Le 31 juillet 2025, Ibtissame Lachgar a publié sur X une photo d’elle portant un T-shirt avec l’inscription « Allah est lesbienne ». La légende accompagnant cette photo comportait des propos critiques à l’égard de l’islam et d’autres religions, les décrivant comme des systèmes qui renforcent les structures patriarcales et misogynes. Peu après, cette publication est devenue virale et Ibtissame Lachgar a déclaré recevoir des menaces de mort et de viol, et être victime de harcèlement. La campagne en ligne la ciblant a amplifié les demandes en faveur de son arrestation.
Le 10 août 2025, la police l’a interpellée à Rabat et un procureur a annoncé qu’elle était placée en garde à vue aux fins de l’enquête. Elle a alors été inculpée par le tribunal de première instance de Rabat d’« atteinte à l’islam » et placée en détention provisoire. Ses avocats ont demandé sa libération provisoire dans l’attente du procès, requête qui a été rejetée. Ibtissame Lachgar a donc été maintenue en détention.
Le 3 septembre, le tribunal de première instance de Rabat l’a déclarée coupable au titre de l’article 267-5 du Code pénal, qui érige en infraction d’atteinte à la religion islamique ou à des symboles sacrés au moyen de publications, y compris par voie électronique. Elle a été condamnée à une peine de deux ans et demi de prison, assortie d’une amende de 50 00 dirhams (environ 4 600 euros). Le 8 octobre, la Cour d’appel de Rabat a confirmé sa déclaration de culpabilité et sa sentence.

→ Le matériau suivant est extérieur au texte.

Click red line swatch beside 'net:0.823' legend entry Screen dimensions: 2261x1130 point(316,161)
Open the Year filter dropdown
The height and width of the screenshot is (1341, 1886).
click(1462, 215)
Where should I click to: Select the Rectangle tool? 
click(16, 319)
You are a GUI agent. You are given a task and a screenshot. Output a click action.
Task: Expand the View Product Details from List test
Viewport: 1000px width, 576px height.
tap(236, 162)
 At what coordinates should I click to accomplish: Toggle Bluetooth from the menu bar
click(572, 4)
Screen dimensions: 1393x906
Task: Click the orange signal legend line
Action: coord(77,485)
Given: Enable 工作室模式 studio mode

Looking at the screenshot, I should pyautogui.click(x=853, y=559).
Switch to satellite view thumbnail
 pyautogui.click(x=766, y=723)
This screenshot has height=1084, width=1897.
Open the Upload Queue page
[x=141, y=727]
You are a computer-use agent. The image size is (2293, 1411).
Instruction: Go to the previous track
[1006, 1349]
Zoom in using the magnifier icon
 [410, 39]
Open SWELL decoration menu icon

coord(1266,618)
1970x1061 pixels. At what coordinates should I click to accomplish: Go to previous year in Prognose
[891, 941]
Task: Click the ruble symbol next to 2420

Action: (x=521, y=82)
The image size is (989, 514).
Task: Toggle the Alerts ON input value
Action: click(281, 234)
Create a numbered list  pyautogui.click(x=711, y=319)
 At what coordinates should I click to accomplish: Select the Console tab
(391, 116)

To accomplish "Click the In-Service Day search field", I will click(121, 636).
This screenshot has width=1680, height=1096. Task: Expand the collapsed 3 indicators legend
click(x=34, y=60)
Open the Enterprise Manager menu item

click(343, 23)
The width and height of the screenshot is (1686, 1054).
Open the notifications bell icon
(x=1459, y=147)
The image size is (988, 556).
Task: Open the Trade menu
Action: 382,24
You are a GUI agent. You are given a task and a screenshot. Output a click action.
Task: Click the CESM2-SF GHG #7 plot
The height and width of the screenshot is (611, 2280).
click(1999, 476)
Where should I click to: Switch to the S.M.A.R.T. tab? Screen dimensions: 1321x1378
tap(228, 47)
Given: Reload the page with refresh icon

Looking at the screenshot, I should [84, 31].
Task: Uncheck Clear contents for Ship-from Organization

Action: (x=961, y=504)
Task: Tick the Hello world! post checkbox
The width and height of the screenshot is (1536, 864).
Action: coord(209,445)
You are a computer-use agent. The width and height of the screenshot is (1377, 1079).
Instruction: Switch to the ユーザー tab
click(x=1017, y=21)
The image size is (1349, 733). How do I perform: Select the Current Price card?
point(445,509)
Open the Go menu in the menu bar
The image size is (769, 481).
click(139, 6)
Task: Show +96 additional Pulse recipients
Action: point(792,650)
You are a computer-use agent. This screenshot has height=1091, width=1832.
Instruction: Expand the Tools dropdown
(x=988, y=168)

Sa condamnation s’inscrit dans « le » cadre d’une politique plus générale, qui consiste à invoquer l’article 267-5 pour criminaliser toute critique pacifique de la religion. Ces dispositions vagues qui criminalisent l’expression pacifique et les poursuites qui en découlent ne sont pas compatibles avec les obligations incombant au Maroc en vertu du droit international relatif aux droits humains, notamment de l’article 19 du Pacte international relatif aux droits civils et politiques (PIDCP).
Le Comité des droits de l’homme des Nations unies a déclaré que, sauf dans des circonstances très limitées, « les interdictions des manifestations de manque de respect à l’égard d’une religion ou d’un autre système de croyance, y compris les lois sur le blasphème, sont incompatibles avec le Pacte ».
Ibtissame Lachgar souffre d’un cancer des os et fait face à de graves complications de santé : elle risque notamment de perdre l’usage de son bras gauche. Elle a besoin d’urgence d’une intervention chirurgicale qui n’est pas pratiquée au Maroc. Ibtissame Lachgar vivait en France et y suivait son traitement avant d’être arrêtée au Maroc où elle séjournait au mois d’août. Les autorités ont rejeté ses multiples demandes de libération provisoire pour raisons médicales, bien que les médecins aient attesté de la gravité de son état.
Elle est actuellement incarcérée à la prison d’El Arjat, près de Rabat. Son avocat a confirmé à Amnesty International qu’elle est détenue à l’isolement depuis son arrestation, dans le cadre de ce que l’administration pénitentiaire nomme une « détention à des fins de protection ».
Les autorités carcérales assurent qu’Ibtissame Lachgar pourrait être prise pour cible par d’autres prisonnières susceptibles de considérer le motif de son incarcération comme offensant. Par ailleurs, son avocat a également confirmé qu’Ibtissame Lachgar et son équipe de défense n’avaient pas demandé de mesures de protection.
Ibtissame Lachgar est enfermée dans une cellule toute seule, n’a pas le droit d’interagir avec les autres prisonnières et ne peut pas sortir dans la cour en même temps que les autres. Son avocat a ajouté qu’elle souffre de cet isolement, tant sur le plan physique que psychologique, car elle a besoin d’aide pour les tâches ménagères en raison de son état de santé.